**What is being asked:** Transcribe, exactly as they appear, only the lines from the one holding "409x435 pixels." through the end of the entries below.

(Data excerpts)
---+---
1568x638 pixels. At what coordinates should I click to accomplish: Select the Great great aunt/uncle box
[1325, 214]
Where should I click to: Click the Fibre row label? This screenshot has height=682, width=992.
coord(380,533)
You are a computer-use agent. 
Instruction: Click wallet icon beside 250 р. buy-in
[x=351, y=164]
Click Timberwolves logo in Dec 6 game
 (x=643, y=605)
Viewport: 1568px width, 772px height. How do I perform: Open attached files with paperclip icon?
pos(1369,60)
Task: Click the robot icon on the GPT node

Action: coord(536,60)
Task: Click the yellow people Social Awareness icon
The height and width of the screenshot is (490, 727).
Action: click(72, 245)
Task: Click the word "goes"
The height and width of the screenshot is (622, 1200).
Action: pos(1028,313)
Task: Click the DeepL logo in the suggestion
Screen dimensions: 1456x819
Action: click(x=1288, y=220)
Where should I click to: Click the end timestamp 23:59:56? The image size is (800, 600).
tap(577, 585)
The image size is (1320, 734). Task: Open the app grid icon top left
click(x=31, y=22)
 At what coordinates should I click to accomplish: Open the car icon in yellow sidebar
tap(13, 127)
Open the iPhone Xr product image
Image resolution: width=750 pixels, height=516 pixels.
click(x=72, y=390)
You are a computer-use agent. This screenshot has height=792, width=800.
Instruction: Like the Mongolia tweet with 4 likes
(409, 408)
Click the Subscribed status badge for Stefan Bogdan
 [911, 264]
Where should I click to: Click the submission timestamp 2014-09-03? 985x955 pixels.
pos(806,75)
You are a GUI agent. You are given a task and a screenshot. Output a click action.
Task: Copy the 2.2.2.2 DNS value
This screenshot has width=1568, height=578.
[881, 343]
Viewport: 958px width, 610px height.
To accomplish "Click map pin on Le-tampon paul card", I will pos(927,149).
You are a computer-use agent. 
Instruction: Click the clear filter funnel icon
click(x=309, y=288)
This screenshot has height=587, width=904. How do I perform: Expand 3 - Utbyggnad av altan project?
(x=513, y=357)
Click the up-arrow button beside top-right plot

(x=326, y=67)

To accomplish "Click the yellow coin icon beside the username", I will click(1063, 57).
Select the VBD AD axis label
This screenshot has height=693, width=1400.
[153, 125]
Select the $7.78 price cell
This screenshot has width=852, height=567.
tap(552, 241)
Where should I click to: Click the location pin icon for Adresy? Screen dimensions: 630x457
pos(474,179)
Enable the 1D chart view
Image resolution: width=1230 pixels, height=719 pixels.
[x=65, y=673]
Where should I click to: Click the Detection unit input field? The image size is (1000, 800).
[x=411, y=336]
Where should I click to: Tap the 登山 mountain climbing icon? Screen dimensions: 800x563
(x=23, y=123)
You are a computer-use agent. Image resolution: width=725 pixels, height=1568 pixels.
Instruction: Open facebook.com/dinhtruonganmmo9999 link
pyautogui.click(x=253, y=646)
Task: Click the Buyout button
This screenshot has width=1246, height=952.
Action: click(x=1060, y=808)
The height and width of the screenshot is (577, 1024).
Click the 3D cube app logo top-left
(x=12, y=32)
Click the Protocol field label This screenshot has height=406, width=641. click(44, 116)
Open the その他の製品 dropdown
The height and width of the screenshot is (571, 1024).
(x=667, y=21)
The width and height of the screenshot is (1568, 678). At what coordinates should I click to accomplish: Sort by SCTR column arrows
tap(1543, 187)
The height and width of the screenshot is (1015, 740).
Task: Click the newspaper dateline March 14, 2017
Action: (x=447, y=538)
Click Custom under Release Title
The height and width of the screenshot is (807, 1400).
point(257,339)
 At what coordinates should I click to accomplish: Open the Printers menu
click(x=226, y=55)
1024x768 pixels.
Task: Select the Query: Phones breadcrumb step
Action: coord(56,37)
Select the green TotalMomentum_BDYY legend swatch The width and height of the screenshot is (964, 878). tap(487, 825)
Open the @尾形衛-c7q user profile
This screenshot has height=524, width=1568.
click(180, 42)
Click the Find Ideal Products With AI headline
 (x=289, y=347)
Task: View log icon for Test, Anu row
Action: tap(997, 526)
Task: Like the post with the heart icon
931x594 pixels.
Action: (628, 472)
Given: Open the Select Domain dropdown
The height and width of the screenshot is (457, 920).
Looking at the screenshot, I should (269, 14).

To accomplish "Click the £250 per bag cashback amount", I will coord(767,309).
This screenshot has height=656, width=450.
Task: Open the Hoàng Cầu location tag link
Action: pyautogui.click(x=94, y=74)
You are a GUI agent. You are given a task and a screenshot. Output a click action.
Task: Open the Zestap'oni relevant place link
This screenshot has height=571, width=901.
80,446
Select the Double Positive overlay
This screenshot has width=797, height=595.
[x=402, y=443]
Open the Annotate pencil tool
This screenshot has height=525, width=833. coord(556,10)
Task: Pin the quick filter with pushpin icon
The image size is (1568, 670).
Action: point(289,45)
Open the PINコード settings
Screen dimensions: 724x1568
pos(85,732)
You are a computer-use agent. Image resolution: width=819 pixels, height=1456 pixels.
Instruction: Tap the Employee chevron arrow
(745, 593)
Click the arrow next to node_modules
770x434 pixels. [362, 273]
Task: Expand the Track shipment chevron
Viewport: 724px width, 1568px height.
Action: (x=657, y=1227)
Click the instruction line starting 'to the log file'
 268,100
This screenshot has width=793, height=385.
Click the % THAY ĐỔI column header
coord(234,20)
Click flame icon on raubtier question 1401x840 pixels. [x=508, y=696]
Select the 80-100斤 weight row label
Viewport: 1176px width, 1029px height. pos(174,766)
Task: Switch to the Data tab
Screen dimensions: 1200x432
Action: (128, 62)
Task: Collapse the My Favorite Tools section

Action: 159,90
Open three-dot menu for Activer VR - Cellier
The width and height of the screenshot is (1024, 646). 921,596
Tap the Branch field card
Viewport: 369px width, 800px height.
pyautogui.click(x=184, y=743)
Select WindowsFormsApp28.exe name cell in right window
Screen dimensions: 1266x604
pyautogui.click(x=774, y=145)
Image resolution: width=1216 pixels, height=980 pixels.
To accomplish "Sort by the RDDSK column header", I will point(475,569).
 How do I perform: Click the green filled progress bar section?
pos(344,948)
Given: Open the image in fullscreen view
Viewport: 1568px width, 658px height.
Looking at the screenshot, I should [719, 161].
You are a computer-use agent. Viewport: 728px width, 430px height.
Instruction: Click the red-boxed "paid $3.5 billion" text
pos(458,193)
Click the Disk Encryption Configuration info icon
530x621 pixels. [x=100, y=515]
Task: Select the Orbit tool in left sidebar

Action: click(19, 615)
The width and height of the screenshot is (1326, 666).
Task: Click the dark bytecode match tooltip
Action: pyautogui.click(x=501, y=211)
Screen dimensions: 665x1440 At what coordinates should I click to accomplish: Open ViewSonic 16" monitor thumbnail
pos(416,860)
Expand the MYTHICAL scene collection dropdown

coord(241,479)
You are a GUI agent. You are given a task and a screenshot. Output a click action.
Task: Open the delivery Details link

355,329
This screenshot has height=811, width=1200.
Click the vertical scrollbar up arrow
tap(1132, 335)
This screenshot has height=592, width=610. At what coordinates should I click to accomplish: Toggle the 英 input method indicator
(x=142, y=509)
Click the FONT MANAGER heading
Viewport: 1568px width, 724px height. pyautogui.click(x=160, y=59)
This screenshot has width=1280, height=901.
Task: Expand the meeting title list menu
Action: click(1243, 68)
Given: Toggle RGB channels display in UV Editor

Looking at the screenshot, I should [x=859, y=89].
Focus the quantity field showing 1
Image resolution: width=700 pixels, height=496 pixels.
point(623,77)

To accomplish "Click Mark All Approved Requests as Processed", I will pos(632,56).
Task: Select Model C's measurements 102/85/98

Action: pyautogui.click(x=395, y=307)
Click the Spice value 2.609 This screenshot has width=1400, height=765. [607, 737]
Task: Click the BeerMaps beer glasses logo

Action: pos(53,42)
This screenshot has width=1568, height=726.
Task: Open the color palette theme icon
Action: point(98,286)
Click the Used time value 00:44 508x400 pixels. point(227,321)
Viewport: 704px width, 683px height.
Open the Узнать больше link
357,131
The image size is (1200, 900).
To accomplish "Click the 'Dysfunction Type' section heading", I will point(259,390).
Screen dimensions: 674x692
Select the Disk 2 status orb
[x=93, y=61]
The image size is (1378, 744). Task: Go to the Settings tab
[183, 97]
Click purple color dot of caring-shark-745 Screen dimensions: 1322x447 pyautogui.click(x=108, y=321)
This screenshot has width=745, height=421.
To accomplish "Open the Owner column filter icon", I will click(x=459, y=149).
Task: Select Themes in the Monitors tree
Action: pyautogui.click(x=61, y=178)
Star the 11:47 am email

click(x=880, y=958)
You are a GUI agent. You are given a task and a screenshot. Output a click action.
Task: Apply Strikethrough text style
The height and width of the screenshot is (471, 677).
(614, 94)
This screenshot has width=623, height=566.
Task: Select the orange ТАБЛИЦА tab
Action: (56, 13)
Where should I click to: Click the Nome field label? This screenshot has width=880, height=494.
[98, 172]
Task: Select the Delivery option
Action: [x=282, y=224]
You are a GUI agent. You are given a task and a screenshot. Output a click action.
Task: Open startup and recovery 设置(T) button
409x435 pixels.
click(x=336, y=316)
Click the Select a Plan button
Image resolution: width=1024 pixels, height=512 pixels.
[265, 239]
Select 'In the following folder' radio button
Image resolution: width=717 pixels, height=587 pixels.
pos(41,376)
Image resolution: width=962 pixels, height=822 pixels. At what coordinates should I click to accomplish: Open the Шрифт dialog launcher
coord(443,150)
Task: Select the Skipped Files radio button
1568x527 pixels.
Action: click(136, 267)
---+---
**Task answer:**
409x435 pixels.
click(x=336, y=316)
Click the Select a Plan button
Image resolution: width=1024 pixels, height=512 pixels.
[265, 239]
Select 'In the following folder' radio button
Image resolution: width=717 pixels, height=587 pixels.
pos(41,376)
Image resolution: width=962 pixels, height=822 pixels. At what coordinates should I click to accomplish: Open the Шрифт dialog launcher
coord(443,150)
Task: Select the Skipped Files radio button
1568x527 pixels.
Action: click(136, 267)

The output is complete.